* _PROBLEM REQUIREMENTS_:
Would you go through the records below and copy each line with the string "will"?
** Opening DATASET RECORDS block **
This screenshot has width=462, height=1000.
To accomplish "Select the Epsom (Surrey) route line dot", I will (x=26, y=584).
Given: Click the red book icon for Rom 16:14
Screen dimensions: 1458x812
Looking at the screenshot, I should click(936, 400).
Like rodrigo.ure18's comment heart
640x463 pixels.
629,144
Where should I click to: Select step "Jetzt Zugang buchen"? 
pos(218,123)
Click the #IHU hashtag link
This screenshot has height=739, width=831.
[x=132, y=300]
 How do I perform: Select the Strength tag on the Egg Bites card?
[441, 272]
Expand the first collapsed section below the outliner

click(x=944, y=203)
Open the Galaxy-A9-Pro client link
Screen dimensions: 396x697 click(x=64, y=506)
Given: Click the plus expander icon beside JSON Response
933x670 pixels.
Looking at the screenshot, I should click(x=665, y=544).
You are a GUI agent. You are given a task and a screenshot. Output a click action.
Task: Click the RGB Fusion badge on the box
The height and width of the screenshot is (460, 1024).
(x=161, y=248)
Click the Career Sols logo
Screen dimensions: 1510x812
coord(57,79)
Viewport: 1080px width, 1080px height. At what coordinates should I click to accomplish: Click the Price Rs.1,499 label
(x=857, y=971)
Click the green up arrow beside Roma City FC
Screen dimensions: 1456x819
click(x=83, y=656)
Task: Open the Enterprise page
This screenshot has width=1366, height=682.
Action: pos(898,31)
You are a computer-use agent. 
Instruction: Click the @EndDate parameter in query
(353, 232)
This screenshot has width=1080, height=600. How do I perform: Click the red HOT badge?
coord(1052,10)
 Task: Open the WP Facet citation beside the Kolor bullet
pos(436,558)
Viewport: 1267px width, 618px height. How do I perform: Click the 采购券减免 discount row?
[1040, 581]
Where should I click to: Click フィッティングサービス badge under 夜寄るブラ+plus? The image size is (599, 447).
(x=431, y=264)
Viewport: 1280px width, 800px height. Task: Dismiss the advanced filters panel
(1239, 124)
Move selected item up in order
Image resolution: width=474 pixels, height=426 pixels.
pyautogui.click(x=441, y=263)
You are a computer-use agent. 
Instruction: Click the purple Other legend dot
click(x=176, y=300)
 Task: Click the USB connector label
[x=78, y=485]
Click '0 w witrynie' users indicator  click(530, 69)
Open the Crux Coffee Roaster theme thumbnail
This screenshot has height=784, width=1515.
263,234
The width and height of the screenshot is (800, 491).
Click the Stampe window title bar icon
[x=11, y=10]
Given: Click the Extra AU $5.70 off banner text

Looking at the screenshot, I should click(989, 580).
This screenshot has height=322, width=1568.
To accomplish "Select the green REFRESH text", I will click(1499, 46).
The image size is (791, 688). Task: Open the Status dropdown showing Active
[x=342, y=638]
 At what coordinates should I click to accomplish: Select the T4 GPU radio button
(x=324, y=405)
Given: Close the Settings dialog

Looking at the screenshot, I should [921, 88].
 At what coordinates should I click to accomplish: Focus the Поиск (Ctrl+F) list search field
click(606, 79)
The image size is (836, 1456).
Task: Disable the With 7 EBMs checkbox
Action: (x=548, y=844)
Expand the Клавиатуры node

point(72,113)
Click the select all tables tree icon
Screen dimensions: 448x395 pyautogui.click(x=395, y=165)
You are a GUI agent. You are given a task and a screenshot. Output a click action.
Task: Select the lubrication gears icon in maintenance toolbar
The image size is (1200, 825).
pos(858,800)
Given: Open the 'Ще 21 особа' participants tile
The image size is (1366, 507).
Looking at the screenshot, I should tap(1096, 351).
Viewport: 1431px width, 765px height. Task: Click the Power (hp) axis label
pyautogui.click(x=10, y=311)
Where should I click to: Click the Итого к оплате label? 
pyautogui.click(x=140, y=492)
** Closing DATASET RECORDS block **
* _COMPLETED TASK_:
To accomplish "Select the Epsom (Surrey) route line dot", I will (x=26, y=584).
To accomplish "Select the green REFRESH text", I will click(1499, 46).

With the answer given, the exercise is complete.